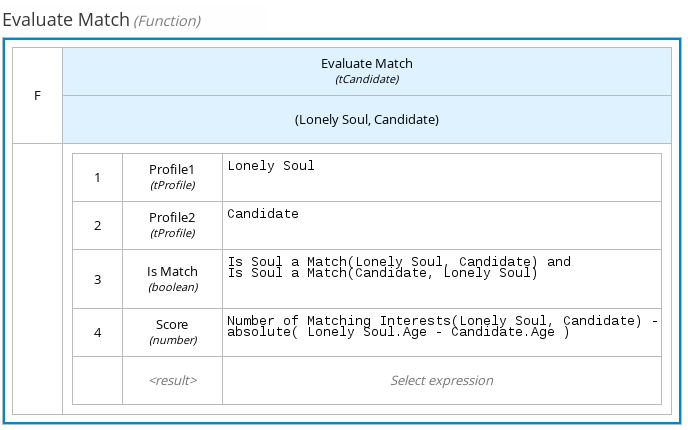Click the 'Evaluate Match (Function)' title

[x=101, y=20]
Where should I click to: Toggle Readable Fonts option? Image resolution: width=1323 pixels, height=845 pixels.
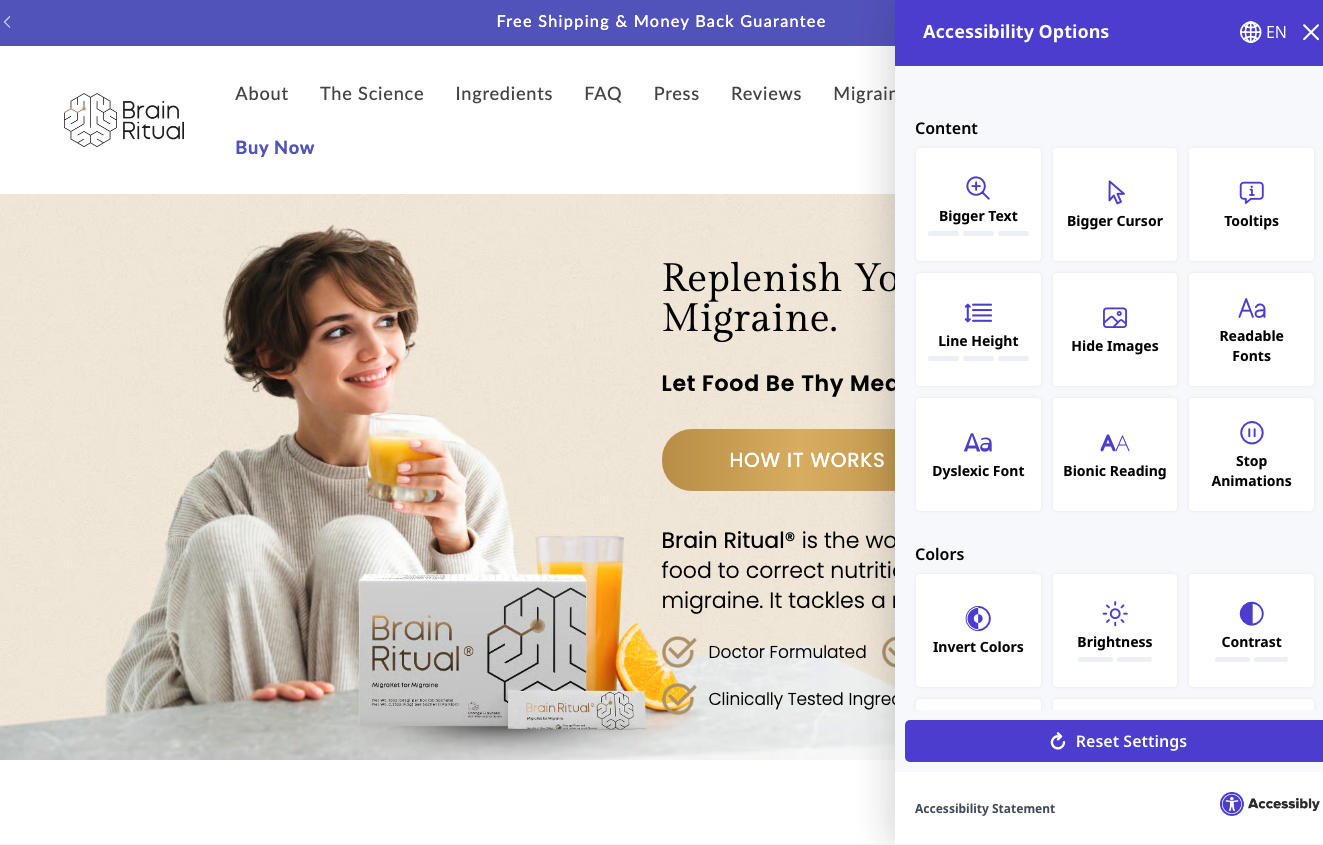[1251, 330]
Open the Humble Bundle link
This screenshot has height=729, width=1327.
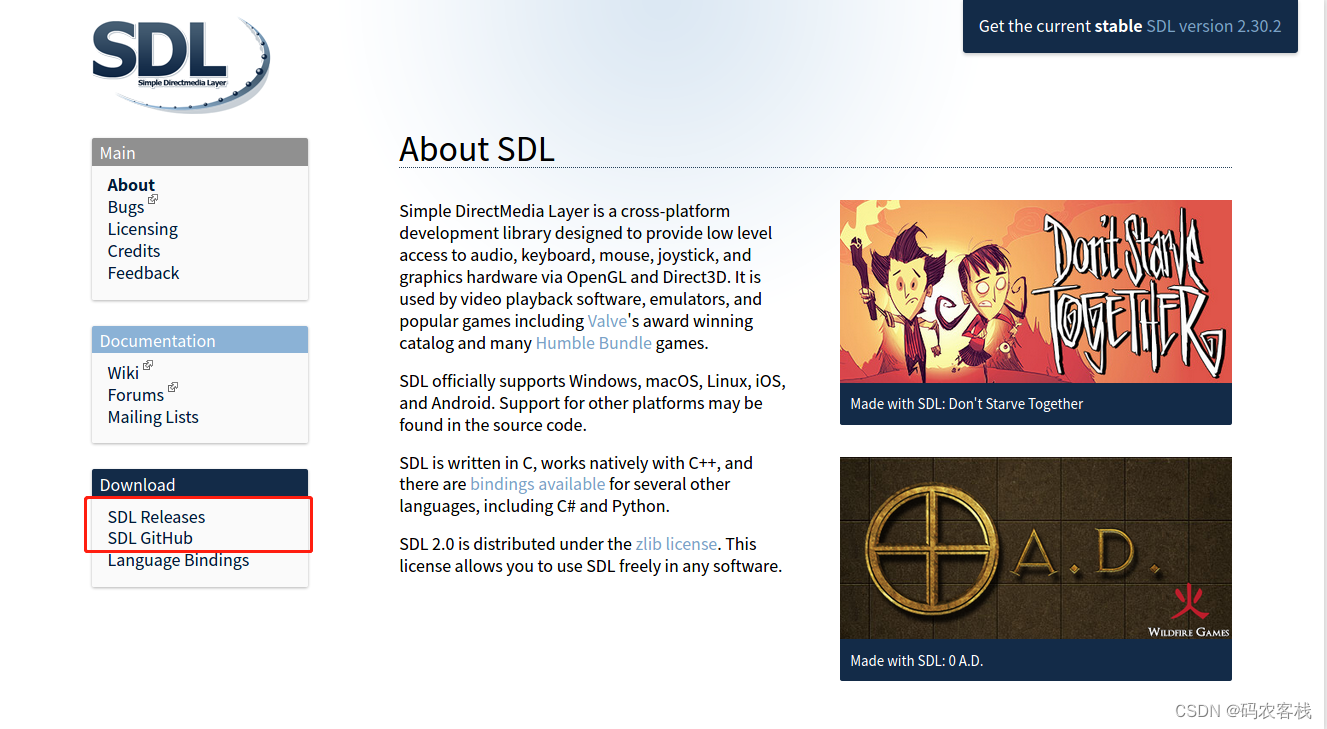[x=594, y=343]
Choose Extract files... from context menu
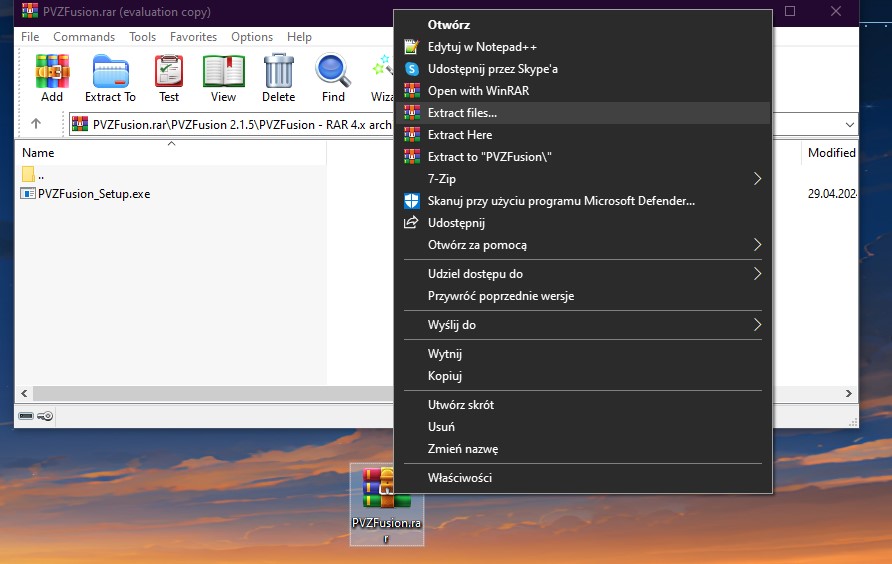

- _TASK STATEMENT_
Print exactly the span of lines that begins with the line containing "This screenshot has height=729, width=1327." and ends with the last line of the listing, with no pictures.

- _EXERCISE RESPONSE_
This screenshot has height=729, width=1327.
[x=594, y=343]
Choose Extract files... from context menu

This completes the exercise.